> **About this exercise**: Please keep to the lines below from the one with "You are a computer-use agent. Screen" through the one with "You are a computer-use agent. The", and restate them word for word, ends included.

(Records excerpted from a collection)
------------------------------------------------------------------------
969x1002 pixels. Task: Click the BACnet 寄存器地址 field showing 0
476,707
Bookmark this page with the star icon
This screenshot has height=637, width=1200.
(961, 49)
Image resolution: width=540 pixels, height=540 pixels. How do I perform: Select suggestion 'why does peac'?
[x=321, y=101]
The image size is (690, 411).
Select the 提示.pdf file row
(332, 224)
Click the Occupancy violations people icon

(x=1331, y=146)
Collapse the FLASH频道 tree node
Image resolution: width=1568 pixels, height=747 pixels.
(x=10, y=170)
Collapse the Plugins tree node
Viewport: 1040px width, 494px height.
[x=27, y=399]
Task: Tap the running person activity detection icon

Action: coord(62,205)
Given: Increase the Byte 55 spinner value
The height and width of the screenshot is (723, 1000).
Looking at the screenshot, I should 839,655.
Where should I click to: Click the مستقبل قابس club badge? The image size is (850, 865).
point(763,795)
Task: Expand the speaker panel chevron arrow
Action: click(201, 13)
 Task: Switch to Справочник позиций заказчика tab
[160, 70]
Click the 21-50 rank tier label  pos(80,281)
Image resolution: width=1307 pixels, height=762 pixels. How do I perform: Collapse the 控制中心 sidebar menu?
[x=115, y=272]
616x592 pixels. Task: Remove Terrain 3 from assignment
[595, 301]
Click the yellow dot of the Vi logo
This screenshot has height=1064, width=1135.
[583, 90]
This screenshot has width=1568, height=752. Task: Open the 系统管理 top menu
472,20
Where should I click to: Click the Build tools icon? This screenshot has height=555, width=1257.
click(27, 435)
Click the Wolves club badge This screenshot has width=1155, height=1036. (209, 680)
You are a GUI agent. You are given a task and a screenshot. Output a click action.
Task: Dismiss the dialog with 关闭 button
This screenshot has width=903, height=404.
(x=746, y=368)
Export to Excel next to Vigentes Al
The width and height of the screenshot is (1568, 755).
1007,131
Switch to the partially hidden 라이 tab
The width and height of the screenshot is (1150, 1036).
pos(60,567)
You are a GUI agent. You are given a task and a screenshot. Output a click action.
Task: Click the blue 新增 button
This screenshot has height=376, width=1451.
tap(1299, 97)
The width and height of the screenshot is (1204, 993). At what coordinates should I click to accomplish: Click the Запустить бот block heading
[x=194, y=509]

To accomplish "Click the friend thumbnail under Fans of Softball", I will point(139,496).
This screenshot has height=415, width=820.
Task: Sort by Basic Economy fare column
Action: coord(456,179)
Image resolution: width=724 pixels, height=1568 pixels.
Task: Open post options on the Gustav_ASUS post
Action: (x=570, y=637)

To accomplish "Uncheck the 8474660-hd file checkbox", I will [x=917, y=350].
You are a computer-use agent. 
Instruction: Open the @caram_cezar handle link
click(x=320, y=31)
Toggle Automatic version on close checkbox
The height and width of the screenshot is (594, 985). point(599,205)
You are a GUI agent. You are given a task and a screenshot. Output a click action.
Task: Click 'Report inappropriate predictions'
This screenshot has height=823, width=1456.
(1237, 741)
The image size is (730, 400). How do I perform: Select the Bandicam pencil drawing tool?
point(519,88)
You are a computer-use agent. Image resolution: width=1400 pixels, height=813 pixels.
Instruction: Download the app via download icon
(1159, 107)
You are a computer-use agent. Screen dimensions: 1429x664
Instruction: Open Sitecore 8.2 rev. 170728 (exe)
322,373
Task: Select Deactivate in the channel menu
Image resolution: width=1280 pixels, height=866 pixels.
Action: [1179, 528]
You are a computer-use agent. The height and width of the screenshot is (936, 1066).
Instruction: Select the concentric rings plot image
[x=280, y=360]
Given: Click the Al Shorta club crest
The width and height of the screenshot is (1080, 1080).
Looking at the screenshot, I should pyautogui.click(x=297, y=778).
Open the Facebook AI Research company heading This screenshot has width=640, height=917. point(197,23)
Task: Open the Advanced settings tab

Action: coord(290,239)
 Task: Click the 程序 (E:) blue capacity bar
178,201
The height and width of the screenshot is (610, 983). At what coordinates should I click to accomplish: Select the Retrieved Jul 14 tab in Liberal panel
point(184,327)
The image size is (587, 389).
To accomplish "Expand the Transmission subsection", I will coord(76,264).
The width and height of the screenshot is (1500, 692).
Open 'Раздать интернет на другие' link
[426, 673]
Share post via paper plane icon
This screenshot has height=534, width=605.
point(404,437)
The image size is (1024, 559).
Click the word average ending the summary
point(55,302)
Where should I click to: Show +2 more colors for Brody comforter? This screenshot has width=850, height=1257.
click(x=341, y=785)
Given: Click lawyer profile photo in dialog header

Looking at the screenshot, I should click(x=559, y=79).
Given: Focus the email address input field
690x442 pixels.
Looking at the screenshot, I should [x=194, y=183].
------------------------------------------------------------------------
> **Solution to this task**:
You are a computer-use agent. Screen dimensions: 1429x664
Instruction: Open Sitecore 8.2 rev. 170728 (exe)
322,373
Task: Select Deactivate in the channel menu
Image resolution: width=1280 pixels, height=866 pixels.
Action: [1179, 528]
You are a computer-use agent. The height and width of the screenshot is (936, 1066).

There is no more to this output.